Two Rivers: A Shared Heritage
The book is certainly a conceptual and poetic achievement...
From the Ganges to the Tay is a long poem that winds across the pages in a deliberate setting that mimics the flow of a river. In the pages of this neatly produced paperback, the River Ganges and the River Tay speak to each other of their origins and the different countries through which they flow. It is, given the unique nature of both the rivers and the character of their native lands, a joint fable that spans myth, legend, history and geography.
From the Ganges to the Tay is an exploration of the historical importance of the ties between India and Scotland and their contemporary relevance as a natural symbol of continuity and peace. The choice of subject is due partly to the fact that Scotland and Bengal have been working hand in the cause of literature and that this year Scotland was the theme country at the Kolkata Book Fair. However, setting that aside, the book is certainly a conceptual and poetic achievement.
Fraser maintains her narration unfalteringly covering the differences and similarities between the two rivers, with twists and turns of rhyme. For an Indian reviewer one has to maintain balance between a partiality for the Ganga - that most mythical and sacred of rivers - and unfamiliarity with the Tay. One begins by taking the Ganga's superiority for granted and moving on to concede that the more modest Tay, a male river at that, has its virtues
The form is ultimately a dialogue between the two rivers where they discuss their shared history. For the most part, as is important in a poem of cultural exchange like this one, the two rivers share experiences of the historic links between the Ganges and the Tay through jute and engineering. Patrick Geddes is brought in along with his respect for the architecture of Varanasi, which led him to leave the city untouched even though ordered to modernise it for the purpose of more efficient administration by the British government. There are other interesting anecdotes put in, made more amazing by the fact that they are told in verse.
The poem is described as an epic, but presumably Fraser meant 'epic' in the sense of a wide canvas since the poem can hardly be defined as one in the traditional sense of the word - an epic poem after all celebrates heroic achievement of gods and heroes, starting with the ***Mahabharata*** and trailing onwards. The rivers, the two largest in their respective countries, are sources of life, conflict and industrial and historical change and in that sense can perhaps be looked at as epic - certainly the Ganges journey through the locks of Shiva's hair past Haridwar down to the Bay of Bengal is epic, but the qualifier is not really required since the stories and exchanged dialogue are amazing enough.

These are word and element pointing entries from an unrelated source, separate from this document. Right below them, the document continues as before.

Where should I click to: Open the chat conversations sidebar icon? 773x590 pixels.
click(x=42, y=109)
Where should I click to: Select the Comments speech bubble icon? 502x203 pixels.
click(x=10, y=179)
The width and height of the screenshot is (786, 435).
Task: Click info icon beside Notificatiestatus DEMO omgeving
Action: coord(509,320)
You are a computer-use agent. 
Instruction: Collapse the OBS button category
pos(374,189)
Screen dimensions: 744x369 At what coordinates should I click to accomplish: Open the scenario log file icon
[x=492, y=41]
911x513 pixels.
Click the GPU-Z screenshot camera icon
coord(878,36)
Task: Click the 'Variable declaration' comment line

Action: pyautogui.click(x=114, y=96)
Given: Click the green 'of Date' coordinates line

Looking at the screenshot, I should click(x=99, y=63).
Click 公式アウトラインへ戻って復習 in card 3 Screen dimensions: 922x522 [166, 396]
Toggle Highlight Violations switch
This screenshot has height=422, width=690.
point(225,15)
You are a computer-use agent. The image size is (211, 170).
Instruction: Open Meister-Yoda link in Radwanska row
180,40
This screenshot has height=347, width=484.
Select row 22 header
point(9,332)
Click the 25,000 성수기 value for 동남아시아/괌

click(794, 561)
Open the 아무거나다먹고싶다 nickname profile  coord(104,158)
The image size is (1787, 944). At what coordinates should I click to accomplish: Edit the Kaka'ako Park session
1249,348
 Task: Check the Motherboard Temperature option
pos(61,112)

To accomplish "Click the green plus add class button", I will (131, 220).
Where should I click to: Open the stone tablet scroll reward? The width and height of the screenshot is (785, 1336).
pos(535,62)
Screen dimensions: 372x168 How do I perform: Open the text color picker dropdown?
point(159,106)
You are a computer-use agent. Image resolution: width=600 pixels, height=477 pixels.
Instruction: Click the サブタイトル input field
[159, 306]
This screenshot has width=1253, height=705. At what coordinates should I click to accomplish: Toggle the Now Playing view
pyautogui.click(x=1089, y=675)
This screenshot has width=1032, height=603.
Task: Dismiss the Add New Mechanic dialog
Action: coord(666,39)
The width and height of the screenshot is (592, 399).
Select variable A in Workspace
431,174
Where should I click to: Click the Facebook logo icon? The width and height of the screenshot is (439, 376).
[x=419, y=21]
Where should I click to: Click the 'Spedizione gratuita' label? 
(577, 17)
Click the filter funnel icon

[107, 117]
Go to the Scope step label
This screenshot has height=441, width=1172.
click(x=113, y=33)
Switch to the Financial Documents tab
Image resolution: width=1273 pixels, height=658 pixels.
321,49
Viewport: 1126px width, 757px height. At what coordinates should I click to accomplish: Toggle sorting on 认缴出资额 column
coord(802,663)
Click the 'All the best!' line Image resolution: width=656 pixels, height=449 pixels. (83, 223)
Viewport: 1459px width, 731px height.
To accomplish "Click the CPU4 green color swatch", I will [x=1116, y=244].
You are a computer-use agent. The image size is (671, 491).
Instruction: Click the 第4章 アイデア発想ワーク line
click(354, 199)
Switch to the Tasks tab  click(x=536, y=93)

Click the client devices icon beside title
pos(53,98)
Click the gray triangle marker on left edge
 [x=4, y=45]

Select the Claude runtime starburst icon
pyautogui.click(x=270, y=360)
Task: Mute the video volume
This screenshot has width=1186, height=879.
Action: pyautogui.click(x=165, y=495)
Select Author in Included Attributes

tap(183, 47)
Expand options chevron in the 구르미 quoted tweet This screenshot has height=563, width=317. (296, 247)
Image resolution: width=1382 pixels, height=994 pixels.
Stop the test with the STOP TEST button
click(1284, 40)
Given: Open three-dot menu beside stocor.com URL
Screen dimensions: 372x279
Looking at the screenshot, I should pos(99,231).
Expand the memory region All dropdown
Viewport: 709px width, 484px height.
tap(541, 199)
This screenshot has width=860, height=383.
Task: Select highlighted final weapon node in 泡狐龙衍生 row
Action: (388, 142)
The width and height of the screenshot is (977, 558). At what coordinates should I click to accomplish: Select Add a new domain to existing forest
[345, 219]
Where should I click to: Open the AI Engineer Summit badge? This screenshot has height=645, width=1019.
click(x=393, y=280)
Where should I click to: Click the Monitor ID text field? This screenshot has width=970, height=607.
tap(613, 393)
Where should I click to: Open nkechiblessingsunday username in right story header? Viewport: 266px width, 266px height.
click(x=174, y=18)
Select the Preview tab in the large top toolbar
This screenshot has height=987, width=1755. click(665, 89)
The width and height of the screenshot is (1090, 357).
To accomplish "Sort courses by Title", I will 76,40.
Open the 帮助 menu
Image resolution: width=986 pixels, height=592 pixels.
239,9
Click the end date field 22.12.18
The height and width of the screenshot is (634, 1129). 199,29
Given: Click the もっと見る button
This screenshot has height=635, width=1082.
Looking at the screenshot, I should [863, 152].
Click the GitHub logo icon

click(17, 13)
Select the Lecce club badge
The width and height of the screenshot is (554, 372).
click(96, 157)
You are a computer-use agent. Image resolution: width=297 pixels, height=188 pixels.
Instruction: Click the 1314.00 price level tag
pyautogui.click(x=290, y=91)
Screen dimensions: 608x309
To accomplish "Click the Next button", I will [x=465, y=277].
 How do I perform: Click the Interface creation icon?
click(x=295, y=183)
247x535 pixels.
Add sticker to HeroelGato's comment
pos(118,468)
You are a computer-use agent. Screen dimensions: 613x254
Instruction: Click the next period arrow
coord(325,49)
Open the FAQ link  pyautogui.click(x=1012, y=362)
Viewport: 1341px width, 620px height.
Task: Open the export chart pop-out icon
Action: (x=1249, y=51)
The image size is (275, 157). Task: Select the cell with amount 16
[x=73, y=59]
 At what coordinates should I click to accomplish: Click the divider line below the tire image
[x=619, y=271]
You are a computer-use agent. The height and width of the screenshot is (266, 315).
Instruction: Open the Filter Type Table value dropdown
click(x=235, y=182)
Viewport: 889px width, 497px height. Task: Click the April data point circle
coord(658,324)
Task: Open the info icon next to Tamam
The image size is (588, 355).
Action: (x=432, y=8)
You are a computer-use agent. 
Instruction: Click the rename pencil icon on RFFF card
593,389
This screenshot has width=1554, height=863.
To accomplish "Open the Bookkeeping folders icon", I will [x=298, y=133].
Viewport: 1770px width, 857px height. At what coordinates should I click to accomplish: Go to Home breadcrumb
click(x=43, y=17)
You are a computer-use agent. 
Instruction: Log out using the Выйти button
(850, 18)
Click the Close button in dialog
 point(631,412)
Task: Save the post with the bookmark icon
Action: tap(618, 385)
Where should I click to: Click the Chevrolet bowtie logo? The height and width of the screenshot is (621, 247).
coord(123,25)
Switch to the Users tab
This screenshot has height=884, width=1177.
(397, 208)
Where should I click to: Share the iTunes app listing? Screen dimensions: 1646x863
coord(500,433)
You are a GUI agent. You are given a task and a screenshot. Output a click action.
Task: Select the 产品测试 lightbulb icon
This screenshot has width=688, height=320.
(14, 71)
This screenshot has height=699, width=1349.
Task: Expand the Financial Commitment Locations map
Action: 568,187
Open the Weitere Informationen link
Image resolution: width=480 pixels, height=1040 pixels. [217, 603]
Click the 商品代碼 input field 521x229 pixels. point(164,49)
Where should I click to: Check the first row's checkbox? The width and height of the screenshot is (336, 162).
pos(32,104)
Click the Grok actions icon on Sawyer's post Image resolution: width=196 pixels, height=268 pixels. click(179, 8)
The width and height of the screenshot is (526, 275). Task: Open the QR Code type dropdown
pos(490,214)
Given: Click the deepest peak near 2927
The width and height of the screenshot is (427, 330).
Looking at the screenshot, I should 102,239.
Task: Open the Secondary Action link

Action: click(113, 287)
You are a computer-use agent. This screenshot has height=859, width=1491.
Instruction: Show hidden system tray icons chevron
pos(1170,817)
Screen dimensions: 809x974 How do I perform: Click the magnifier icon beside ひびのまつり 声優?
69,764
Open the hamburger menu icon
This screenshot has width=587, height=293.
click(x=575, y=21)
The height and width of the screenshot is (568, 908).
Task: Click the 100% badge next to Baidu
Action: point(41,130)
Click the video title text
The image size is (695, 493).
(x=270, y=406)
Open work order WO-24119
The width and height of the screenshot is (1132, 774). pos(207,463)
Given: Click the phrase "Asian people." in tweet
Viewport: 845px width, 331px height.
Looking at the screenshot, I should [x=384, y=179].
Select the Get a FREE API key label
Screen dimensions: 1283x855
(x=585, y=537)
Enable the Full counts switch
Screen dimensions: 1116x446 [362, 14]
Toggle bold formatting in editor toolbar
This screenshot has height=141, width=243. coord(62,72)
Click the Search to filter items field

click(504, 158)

The poem dialogue is given body by photographs taken along the courses of the two rivers and the people who live and work alongside. Size would have greatly enhanced the effect, complementing word and image, but presumably there were economies of scale to be taken into consideration.
All in all the work is well worth reading both for those interested in Scotland's links with India and for those who enjoy verse for verse's sake.